─── TASK DATA ───

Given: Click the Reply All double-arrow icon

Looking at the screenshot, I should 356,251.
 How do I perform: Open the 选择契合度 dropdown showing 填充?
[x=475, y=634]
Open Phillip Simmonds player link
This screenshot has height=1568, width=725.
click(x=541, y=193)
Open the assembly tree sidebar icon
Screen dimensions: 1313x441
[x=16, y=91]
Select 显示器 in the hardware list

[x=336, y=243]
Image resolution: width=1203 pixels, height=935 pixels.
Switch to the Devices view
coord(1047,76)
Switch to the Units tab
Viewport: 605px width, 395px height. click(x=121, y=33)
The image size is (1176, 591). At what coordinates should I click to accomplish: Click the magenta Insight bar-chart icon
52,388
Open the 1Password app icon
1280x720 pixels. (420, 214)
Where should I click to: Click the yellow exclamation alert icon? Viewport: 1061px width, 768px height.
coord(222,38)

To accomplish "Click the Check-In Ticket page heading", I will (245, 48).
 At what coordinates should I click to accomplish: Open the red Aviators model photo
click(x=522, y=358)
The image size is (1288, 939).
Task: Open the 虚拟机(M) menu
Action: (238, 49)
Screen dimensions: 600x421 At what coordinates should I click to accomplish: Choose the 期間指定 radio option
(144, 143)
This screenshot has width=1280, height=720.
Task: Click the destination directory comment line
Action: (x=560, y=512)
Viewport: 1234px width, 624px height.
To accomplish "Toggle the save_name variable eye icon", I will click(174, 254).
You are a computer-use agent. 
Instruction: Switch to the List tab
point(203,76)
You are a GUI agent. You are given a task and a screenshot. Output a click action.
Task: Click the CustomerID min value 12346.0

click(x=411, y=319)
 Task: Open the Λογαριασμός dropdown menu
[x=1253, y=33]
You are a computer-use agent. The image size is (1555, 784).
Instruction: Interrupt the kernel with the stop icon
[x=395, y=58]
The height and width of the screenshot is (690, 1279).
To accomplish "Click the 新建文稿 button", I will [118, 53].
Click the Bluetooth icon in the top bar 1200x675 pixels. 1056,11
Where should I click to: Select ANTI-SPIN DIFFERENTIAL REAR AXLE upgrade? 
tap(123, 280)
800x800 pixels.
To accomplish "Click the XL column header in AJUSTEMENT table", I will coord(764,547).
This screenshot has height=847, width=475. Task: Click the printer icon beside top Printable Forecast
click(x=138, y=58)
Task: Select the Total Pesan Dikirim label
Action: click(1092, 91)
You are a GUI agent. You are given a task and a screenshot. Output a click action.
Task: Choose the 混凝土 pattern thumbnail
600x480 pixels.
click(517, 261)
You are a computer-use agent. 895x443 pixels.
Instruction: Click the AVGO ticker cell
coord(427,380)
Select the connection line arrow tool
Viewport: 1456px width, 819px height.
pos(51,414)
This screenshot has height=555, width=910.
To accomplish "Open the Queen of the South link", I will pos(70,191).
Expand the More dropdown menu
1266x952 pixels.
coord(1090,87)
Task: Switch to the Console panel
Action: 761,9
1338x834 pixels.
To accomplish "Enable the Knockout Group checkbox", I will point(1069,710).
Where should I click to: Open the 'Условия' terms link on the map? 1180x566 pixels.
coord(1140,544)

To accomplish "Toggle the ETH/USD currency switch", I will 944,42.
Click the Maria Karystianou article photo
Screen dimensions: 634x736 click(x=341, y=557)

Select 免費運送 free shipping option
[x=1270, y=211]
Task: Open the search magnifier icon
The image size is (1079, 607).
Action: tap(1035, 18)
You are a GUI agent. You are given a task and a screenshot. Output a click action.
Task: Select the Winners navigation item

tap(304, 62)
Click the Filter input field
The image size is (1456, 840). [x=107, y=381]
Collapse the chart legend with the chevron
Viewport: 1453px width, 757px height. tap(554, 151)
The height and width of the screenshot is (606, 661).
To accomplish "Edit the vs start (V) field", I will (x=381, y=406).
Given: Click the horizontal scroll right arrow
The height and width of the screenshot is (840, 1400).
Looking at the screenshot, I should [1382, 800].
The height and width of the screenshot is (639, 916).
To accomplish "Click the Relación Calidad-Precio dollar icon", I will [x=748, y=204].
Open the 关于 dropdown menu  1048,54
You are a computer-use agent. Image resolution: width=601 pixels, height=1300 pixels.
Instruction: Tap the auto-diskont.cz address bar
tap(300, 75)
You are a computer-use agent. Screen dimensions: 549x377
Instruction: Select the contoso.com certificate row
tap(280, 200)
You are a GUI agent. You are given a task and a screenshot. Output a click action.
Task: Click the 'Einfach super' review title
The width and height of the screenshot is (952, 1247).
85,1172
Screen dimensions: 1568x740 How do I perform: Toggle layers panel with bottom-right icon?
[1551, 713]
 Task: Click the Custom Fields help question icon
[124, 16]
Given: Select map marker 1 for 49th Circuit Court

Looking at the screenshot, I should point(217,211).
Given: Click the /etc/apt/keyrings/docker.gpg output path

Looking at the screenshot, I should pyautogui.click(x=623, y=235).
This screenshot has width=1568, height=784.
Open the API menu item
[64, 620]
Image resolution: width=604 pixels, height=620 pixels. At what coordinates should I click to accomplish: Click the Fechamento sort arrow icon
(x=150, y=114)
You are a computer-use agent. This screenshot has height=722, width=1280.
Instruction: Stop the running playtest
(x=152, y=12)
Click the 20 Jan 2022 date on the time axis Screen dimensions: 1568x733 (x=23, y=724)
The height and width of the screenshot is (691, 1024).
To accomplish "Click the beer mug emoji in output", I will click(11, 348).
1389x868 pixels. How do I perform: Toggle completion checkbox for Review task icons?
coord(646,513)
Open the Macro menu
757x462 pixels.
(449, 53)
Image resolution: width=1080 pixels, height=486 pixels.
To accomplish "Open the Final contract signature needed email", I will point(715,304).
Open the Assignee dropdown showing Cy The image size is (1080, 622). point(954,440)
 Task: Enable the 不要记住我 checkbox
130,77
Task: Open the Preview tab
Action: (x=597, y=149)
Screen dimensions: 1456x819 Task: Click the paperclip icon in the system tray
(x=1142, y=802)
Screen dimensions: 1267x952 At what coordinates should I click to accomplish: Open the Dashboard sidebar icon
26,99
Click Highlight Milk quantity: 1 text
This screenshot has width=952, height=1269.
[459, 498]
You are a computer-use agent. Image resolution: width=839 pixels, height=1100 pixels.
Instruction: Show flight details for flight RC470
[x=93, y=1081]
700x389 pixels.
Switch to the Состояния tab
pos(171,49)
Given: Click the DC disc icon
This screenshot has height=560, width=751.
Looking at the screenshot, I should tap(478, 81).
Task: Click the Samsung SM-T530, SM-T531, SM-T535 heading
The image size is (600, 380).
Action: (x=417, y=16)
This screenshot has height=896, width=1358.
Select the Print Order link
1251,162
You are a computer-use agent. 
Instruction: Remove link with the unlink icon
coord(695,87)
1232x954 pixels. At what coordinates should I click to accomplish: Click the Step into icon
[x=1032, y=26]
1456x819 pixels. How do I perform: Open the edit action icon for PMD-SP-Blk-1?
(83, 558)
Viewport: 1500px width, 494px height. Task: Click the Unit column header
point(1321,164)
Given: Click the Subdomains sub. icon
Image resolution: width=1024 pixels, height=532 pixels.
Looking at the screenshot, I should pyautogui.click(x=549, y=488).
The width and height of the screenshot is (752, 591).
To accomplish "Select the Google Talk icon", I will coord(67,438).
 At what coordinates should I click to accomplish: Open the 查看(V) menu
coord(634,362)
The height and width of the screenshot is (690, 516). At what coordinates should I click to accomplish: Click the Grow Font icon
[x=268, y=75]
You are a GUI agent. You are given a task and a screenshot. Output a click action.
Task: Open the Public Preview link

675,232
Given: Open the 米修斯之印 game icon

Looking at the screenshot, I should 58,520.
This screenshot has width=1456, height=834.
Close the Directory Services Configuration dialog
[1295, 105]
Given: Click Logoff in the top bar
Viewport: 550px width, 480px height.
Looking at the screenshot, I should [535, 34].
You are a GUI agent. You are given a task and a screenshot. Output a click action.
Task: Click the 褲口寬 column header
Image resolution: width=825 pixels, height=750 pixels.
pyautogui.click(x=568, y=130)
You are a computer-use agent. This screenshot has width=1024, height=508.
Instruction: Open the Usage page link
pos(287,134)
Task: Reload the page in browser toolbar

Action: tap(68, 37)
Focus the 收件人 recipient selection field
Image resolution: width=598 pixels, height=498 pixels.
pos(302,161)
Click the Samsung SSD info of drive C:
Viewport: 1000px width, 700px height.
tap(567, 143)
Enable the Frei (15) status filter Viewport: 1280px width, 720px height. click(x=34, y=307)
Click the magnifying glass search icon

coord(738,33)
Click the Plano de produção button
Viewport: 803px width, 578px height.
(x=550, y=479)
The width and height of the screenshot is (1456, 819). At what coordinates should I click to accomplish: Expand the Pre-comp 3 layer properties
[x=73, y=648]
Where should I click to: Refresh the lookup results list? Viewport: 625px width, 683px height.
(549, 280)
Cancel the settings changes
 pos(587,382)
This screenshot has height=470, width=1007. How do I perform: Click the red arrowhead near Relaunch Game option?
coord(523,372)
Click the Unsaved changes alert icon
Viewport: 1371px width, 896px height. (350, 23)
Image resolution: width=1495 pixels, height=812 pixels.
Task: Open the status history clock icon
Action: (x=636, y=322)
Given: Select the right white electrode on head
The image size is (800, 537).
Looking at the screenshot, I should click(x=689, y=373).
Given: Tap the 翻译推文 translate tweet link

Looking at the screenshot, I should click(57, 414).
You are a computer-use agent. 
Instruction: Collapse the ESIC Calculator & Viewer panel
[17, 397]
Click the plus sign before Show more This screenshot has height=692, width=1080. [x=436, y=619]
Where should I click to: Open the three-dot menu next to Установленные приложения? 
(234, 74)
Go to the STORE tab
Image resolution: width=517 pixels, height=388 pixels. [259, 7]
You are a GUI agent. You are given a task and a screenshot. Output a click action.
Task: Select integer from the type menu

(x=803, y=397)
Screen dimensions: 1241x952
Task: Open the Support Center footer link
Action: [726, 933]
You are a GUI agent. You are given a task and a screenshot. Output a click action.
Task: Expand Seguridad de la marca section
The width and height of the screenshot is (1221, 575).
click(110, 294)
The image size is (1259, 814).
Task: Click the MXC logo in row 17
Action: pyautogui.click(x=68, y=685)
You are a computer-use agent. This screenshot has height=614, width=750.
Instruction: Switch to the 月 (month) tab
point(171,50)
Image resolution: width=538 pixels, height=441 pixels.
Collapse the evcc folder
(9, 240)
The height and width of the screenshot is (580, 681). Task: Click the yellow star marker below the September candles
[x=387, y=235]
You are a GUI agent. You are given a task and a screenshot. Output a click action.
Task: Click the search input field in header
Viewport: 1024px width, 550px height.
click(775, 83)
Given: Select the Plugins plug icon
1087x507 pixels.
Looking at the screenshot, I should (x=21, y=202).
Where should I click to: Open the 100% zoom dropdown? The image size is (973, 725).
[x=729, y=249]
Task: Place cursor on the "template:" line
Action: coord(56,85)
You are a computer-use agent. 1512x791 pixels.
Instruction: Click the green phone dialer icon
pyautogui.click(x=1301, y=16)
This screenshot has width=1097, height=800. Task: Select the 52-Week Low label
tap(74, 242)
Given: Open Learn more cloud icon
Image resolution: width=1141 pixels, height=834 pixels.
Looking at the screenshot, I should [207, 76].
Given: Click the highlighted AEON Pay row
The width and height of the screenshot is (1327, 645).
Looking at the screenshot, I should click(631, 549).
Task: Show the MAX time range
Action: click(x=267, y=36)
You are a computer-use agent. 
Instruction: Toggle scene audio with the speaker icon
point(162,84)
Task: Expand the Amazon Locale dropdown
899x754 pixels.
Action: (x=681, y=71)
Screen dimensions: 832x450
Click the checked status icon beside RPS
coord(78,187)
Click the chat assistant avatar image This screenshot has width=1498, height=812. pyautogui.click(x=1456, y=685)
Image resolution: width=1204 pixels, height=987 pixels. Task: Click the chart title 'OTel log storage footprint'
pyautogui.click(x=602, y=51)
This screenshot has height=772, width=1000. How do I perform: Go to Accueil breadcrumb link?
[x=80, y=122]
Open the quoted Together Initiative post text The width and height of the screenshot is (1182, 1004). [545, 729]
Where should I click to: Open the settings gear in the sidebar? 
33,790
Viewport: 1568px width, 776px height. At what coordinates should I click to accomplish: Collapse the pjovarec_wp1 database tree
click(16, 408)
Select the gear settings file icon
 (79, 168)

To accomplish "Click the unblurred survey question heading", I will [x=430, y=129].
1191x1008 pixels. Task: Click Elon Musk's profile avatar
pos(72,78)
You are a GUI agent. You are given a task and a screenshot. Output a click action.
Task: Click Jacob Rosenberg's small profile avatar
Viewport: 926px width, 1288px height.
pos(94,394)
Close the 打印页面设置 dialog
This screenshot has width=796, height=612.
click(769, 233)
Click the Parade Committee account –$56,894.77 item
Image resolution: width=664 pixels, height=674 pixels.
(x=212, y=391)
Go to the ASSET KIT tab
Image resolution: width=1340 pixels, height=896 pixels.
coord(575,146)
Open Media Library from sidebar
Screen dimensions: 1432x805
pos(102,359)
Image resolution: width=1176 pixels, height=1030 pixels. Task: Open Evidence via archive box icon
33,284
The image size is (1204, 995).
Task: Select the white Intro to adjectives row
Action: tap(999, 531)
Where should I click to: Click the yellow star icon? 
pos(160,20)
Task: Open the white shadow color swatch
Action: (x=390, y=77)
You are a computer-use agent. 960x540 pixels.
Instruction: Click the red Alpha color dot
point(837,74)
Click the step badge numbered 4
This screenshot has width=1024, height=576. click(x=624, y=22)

───

» **TASK TO COMPLETE**: Render the entries from the line containing "Click the Maria Karystianou article photo" through the line containing "Open the 关于", both ends included, as a two-column CSV with the headers entry and answer. Give one row per entry, put each field in quotation marks, and replace any line breaks with spaces.

» **WORKED ANSWER**:
entry,answer
"Click the Maria Karystianou article photo","Screen dimensions: 634x736 click(x=341, y=557)"
"Select 免費運送 free shipping option","[x=1270, y=211]"
"Task: Open the search magnifier icon The image size is (1079, 607).","Action: tap(1035, 18)"
"You are a GUI agent. You are given a task and a screenshot. Output a click action. Task: Select the Winners navigation item","tap(304, 62)"
"Click the Filter input field","The image size is (1456, 840). [x=107, y=381]"
"Collapse the chart legend with the chevron","Viewport: 1453px width, 757px height. tap(554, 151)"
"The height and width of the screenshot is (606, 661). To accomplish ""Edit the vs start (V) field"",","I will (x=381, y=406)."
"Given: Click the horizontal scroll right arrow The height and width of the screenshot is (840, 1400).","Looking at the screenshot, I should [1382, 800]."
"The height and width of the screenshot is (639, 916). To accomplish ""Click the Relación Calidad-Precio dollar icon"",","I will [x=748, y=204]."
"Open the 关于 dropdown menu","1048,54"